--- START TEXT TO READ ---
# Editing jet fighter pics - engine exhaust



## PeteGB (Sep 4, 2018)

Took a load of picture of jet fighters with afterburners lit at the weekend.

I can see there is heat haze from the engines, and I’ve seen pics (some taken same place/time), where the processing has maximised the visibility.

After several hours of fiddling with white point/black point/exposure/contrast/sharpness/noise reduction etc I can’t seem to get it looking as I know it can be.

Anyone have experience of this that could share a few tips ?

Thanks.

Pete


----------



## johnbeardy (Sep 5, 2018)

Have you tried a radial filter or brush adjustment with a bit of Clarity? That's my "go to" for the heat haze, though I keep it away from the engines themselves which I might correct with highlights, whites, saturation. In each case, it's a local adjustment.


----------



## PeteGB (Sep 5, 2018)

Thanks John, I’ll give that a try.


----------



## Linwood Ferguson (Sep 5, 2018)

You also have a lot more capabilities if you drop into photoshop, mask off the exhaust area, and then you can work specifically on it in a separate layer.  Might try various opacities and layer combining types with filters like edge detect or some of the other artistic filters -- not full strength, but you can make an exaggerated look then blend it in with the layer combining tools.   Caveat: I'm not very good at this myself, but I've seen people do it to great effect.


----------



## PeteGB (Sep 5, 2018)

Thanks., I’ll try the Photoshop option also.


----------



## ChuckTin (Sep 9, 2018)

Masking is your fiend, that's why it's such a beach.
Try Luminousity masking?


----------
--- END TEXT TO READ ---
■ EXERCISE INSTRUCTIONS:
1. In the thread on editing jet fighter photos, what does johnbeardy name as his "go to" adjustment for heat haze?
2. Reproduce word for word the passage of the jet fighter photo thread from "You also have" up to and including "to great effect.".
3. List the names of all the people who posted in the thread on editing jet fighter photos.
--- START DATASET ENTRIES ---
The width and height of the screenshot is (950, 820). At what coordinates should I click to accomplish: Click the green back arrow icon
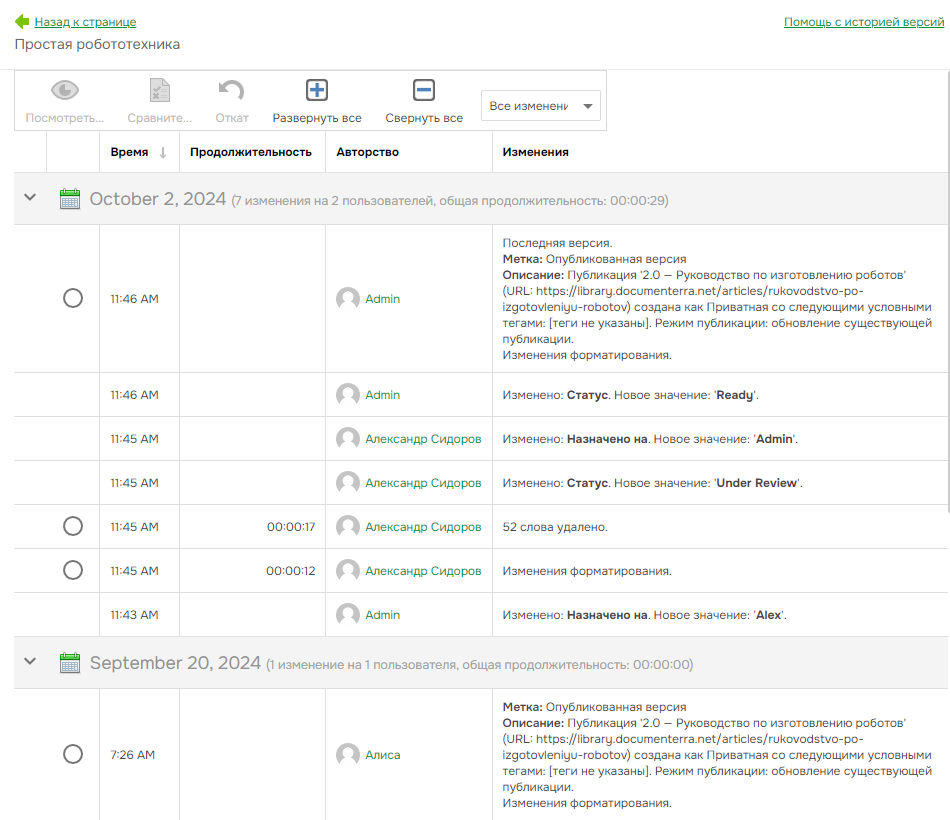click(22, 21)
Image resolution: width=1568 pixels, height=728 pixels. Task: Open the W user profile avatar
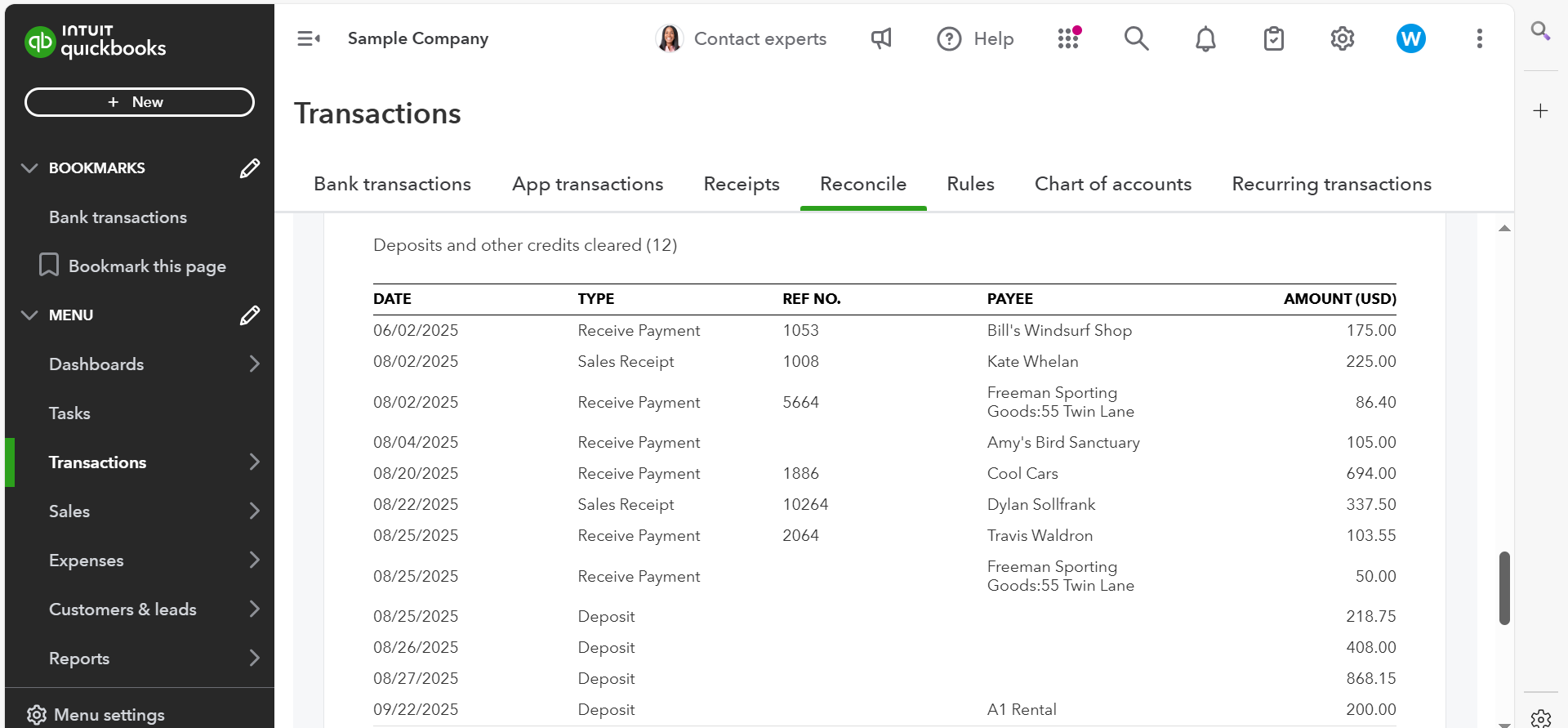click(1410, 38)
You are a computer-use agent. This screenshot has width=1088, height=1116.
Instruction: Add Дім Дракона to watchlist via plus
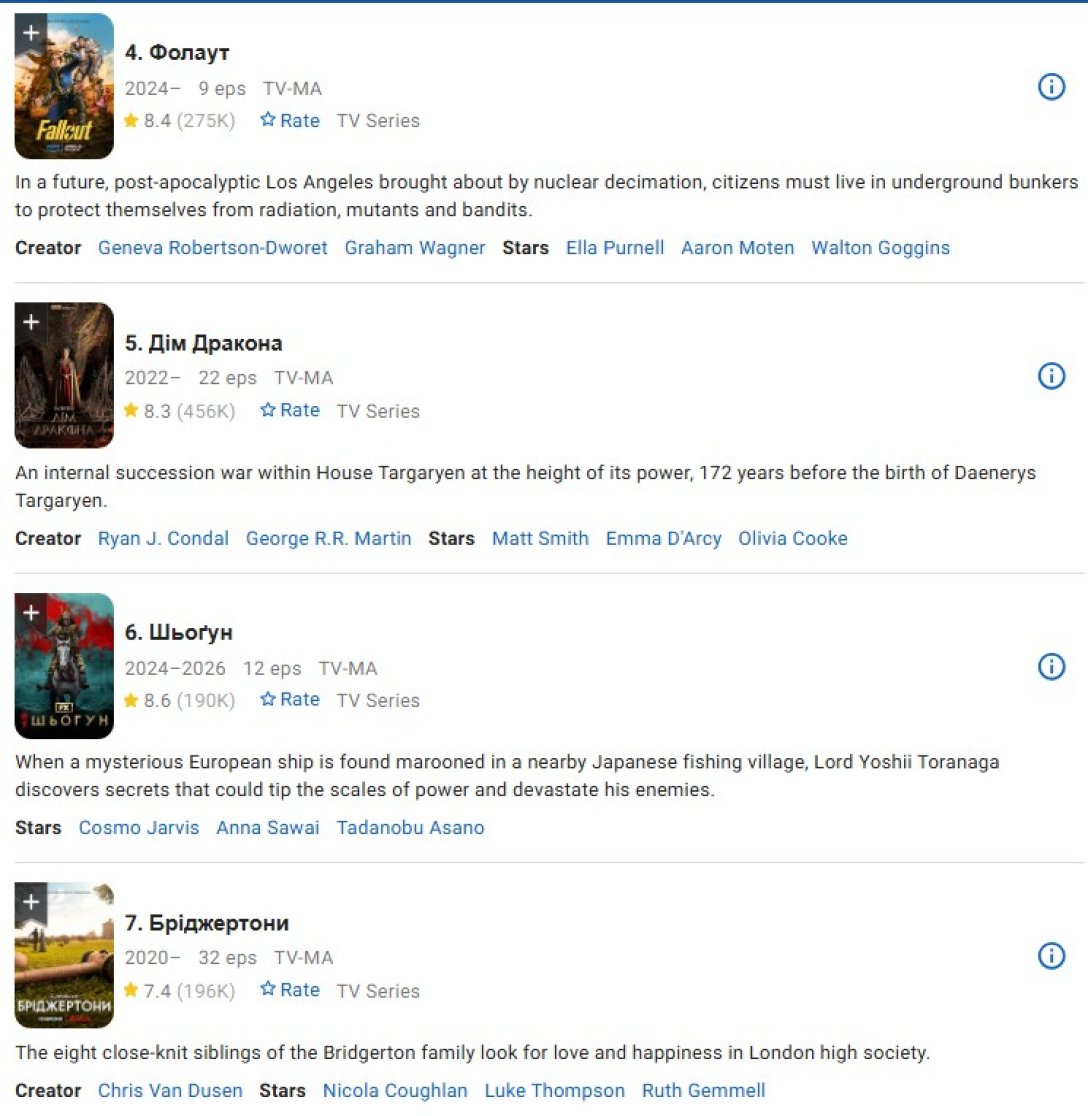pyautogui.click(x=31, y=322)
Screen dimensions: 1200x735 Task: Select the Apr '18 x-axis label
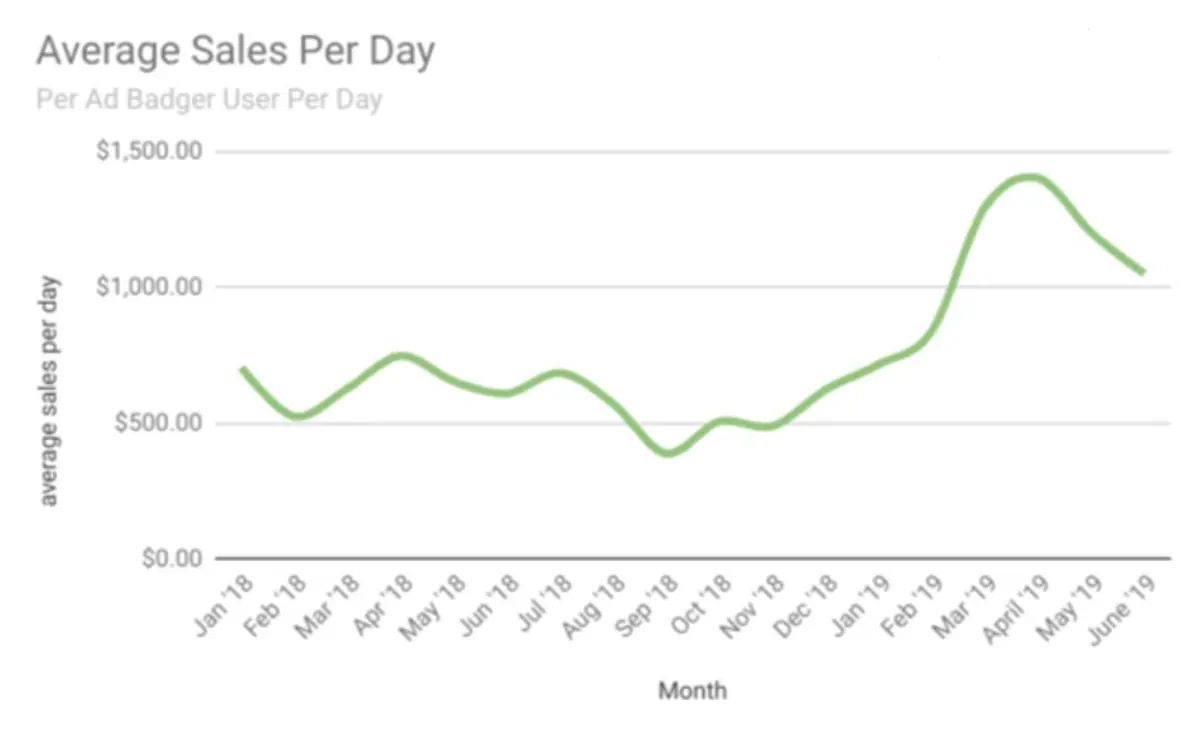pyautogui.click(x=385, y=604)
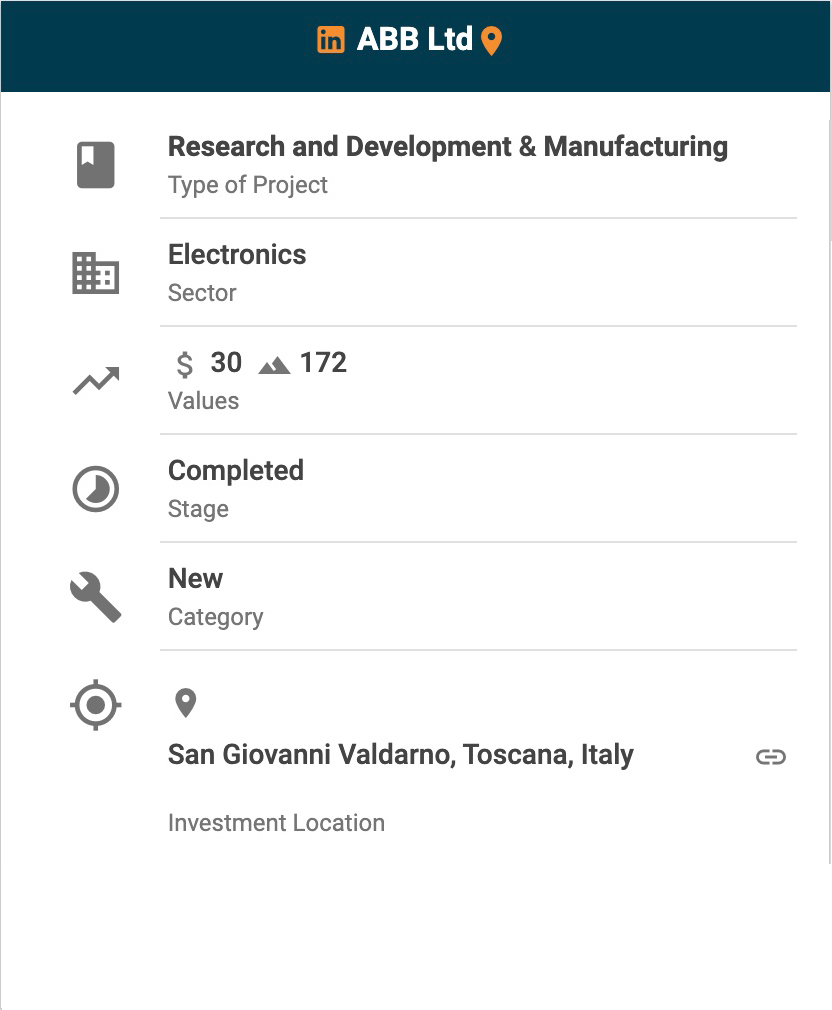Click Research and Development & Manufacturing text

[447, 147]
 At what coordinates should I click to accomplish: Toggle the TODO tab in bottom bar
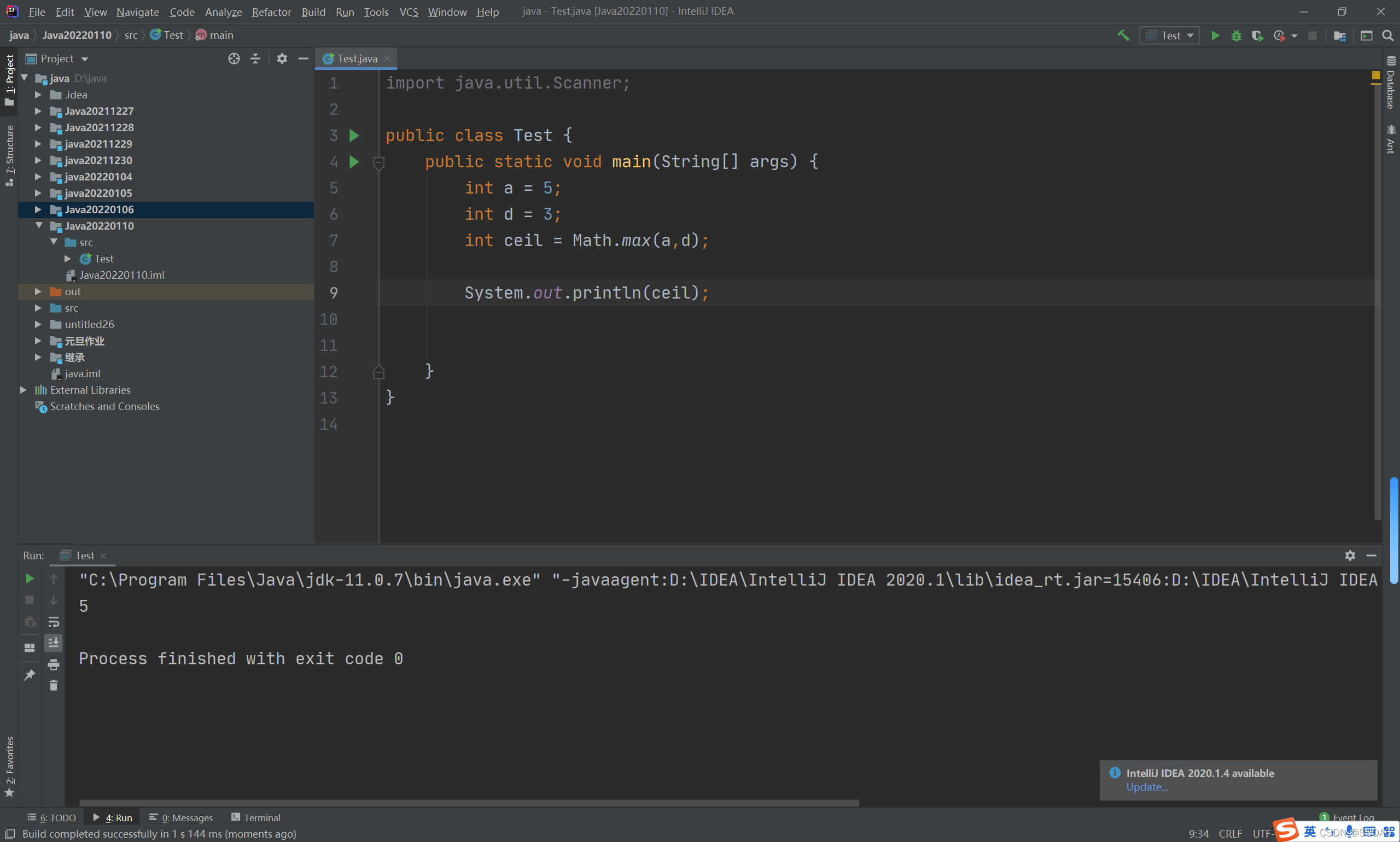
--- END DATASET ENTRIES ---
■ THE REPLIES:
1. A radial filter or brush adjustment with a bit of Clarity.

2.
You also have a lot more capabilities if you drop into photoshop, mask off the exhaust area, and then you can work specifically on it in a separate layer.  Might try various opacities and layer combining types with filters like edge detect or some of the other artistic filters -- not full strength, but you can make an exaggerated look then blend it in with the layer combining tools.   Caveat: I'm not very good at this myself, but I've seen people do it to great effect.

3. PeteGB, johnbeardy, Linwood Ferguson, ChuckTin